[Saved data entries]
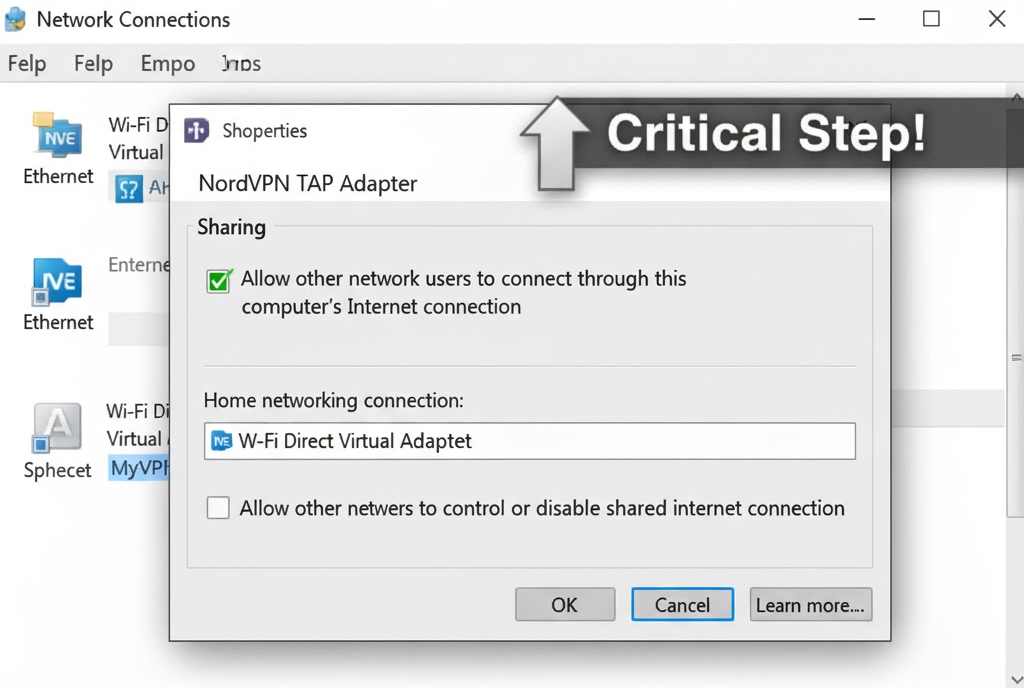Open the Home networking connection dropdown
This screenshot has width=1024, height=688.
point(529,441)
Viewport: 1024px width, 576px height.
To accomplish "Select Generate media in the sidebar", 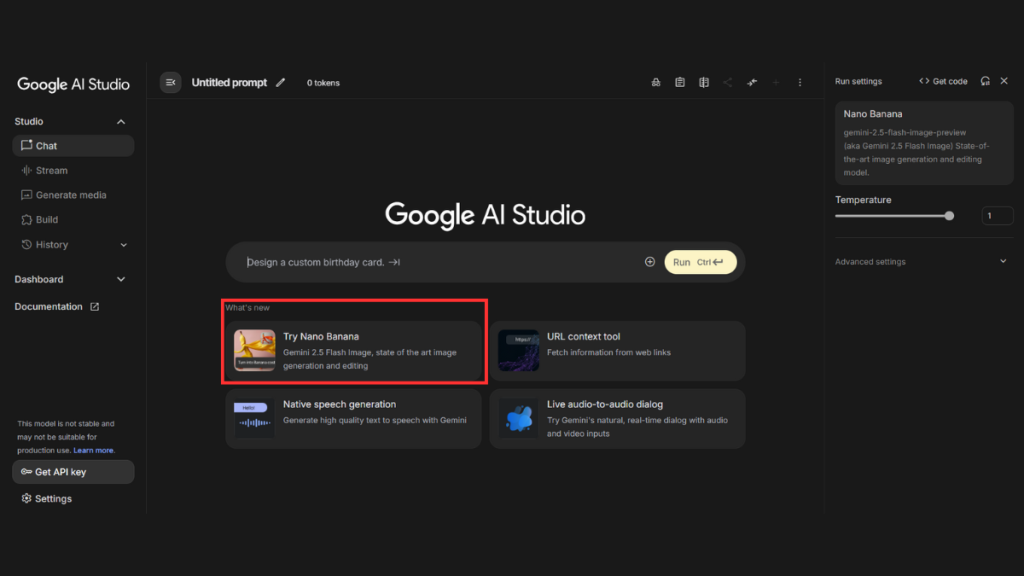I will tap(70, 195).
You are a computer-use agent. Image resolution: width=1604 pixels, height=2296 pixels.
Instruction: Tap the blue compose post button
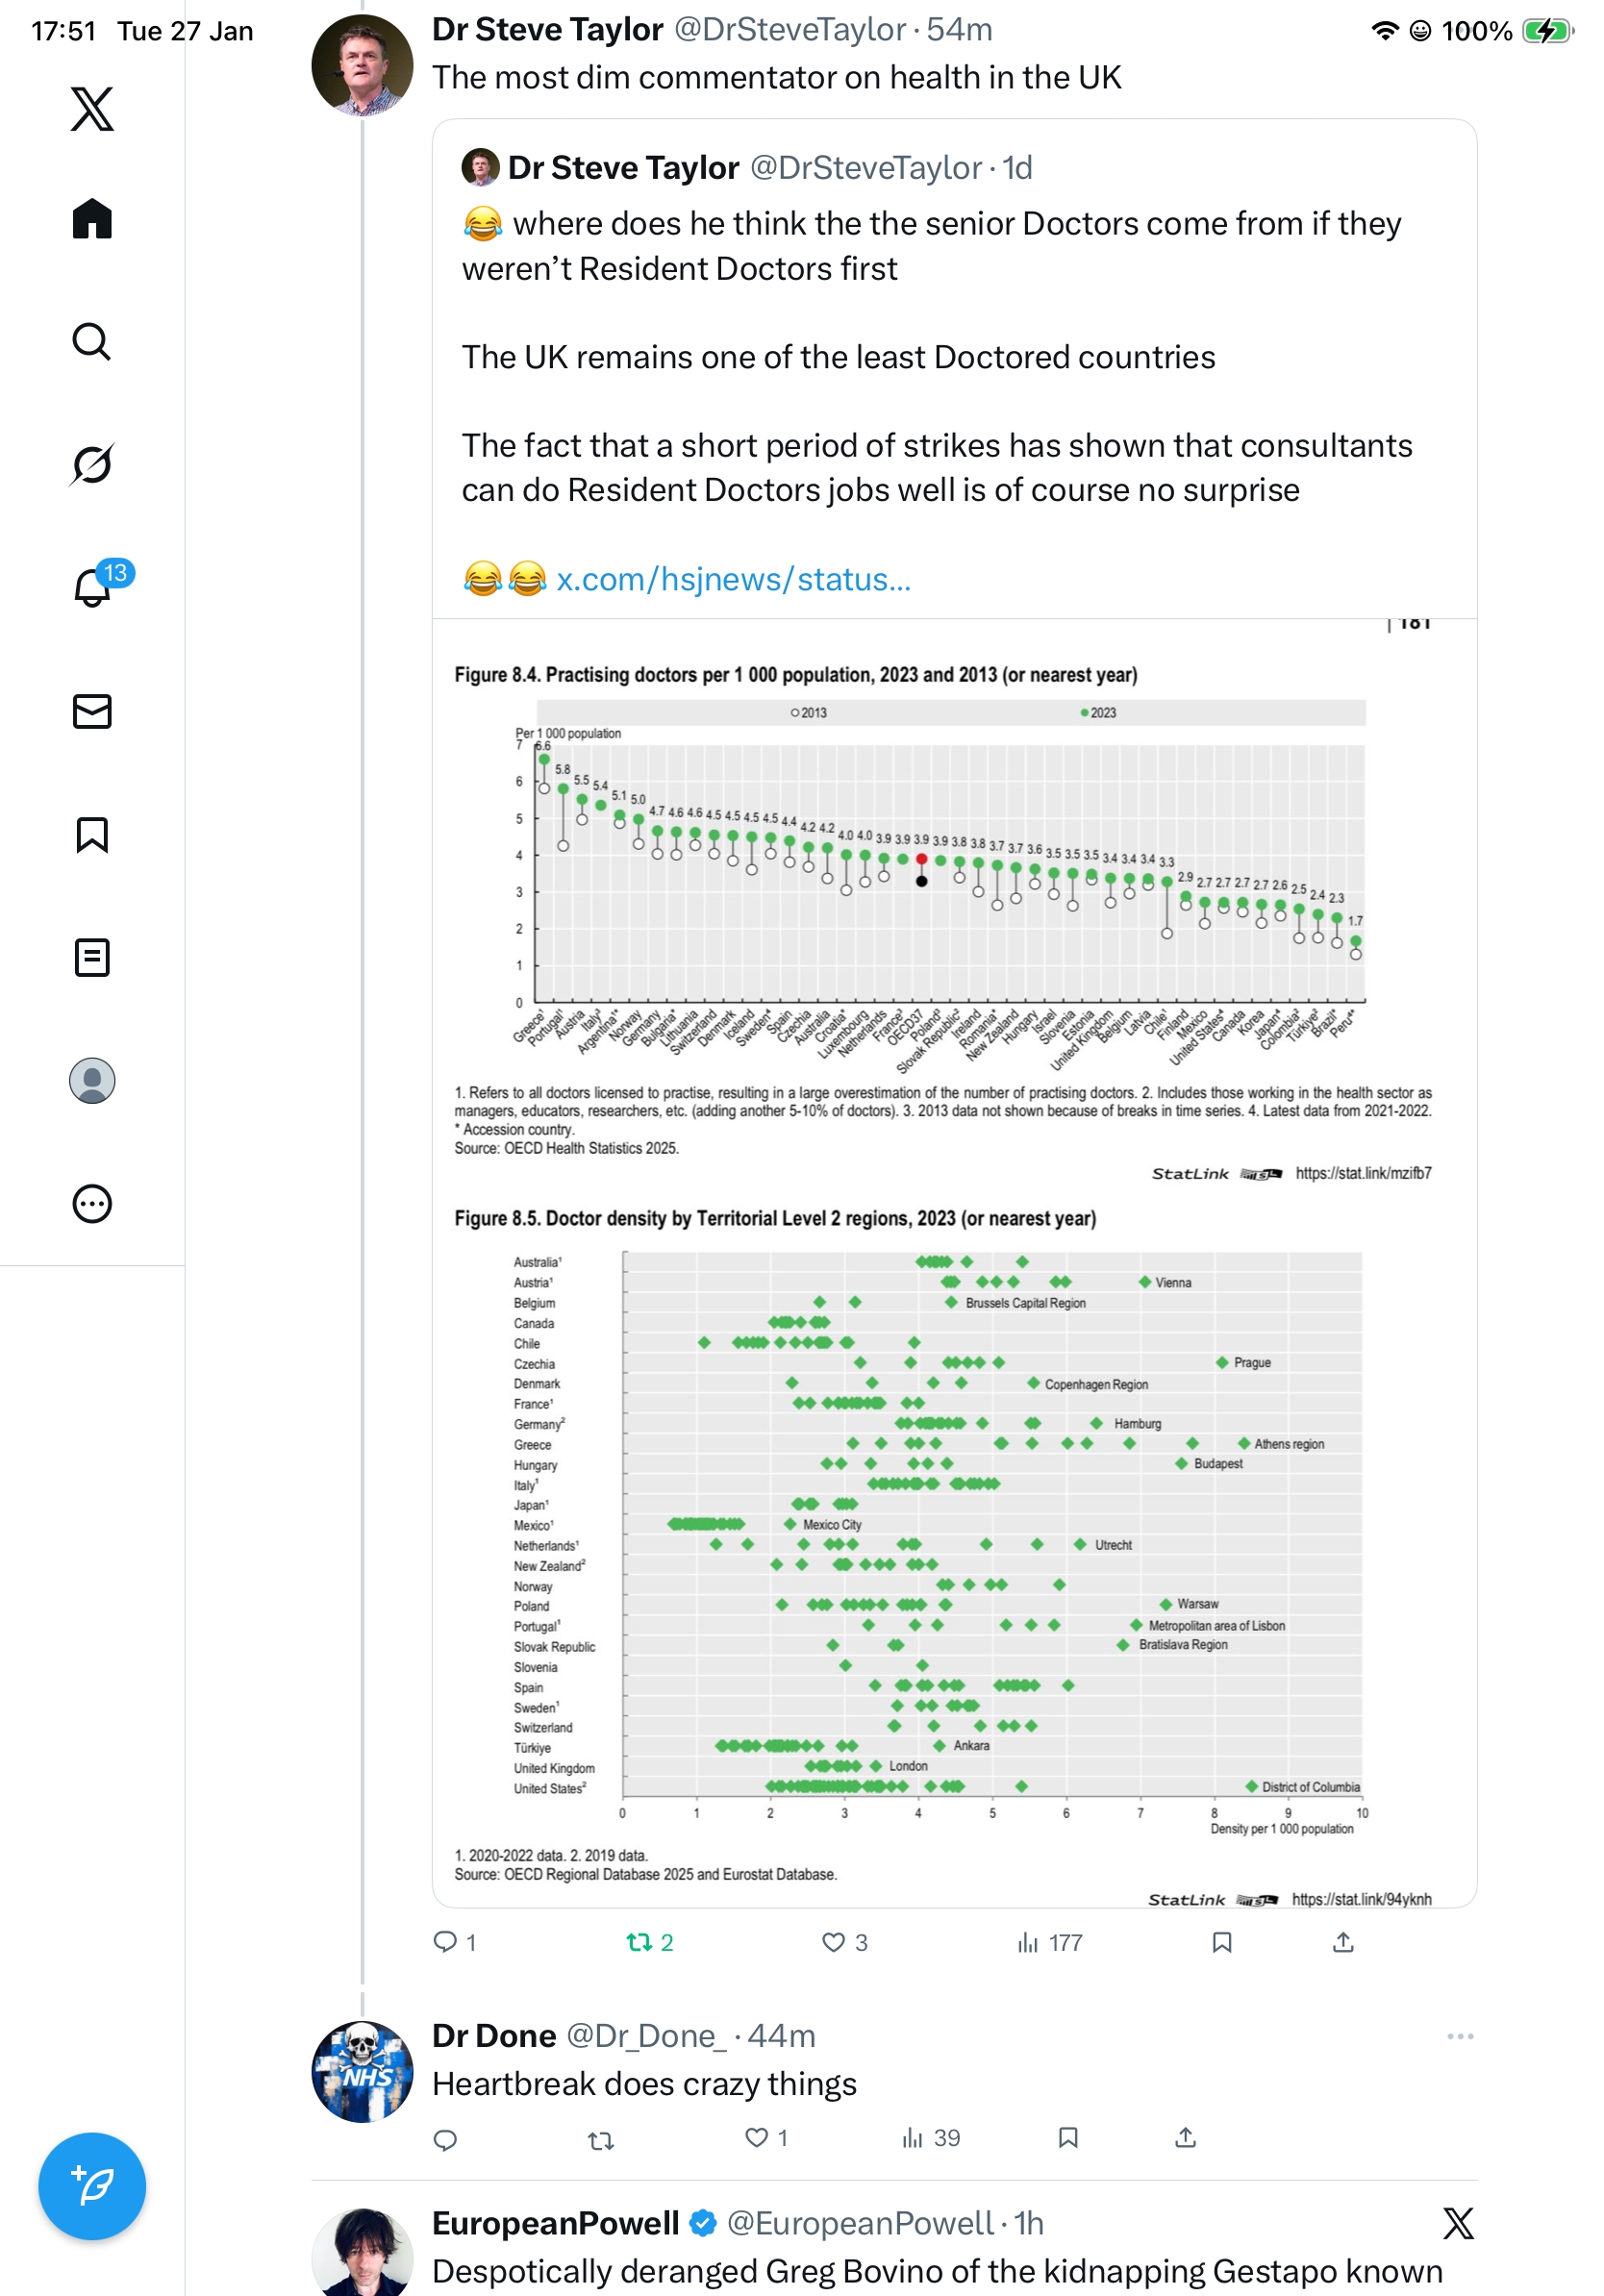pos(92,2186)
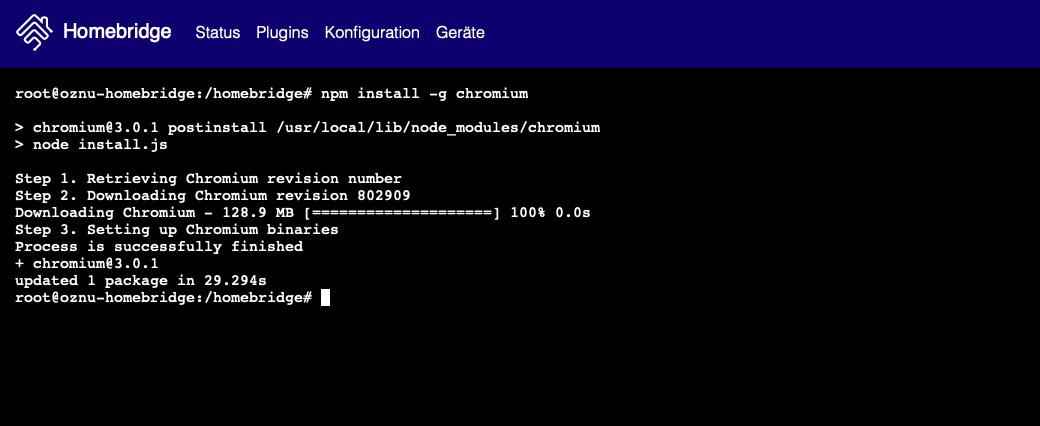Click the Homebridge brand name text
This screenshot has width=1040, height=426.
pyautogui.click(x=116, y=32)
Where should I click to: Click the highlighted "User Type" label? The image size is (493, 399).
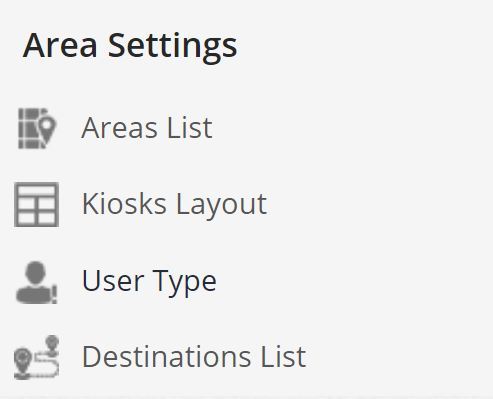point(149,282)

-- Problem description --
Copy exactly, and only, the lines running from the one containing "Instruction: Tap the blue compose post button" through the final line of the data, and omit the pictures.

-- Solution to this exercise --
Instruction: Tap the blue compose post button
pos(92,2186)
Click the Homebridge brand name text
This screenshot has width=1040, height=426.
pyautogui.click(x=116, y=32)
Where should I click to: Click the highlighted "User Type" label? The image size is (493, 399).
point(149,282)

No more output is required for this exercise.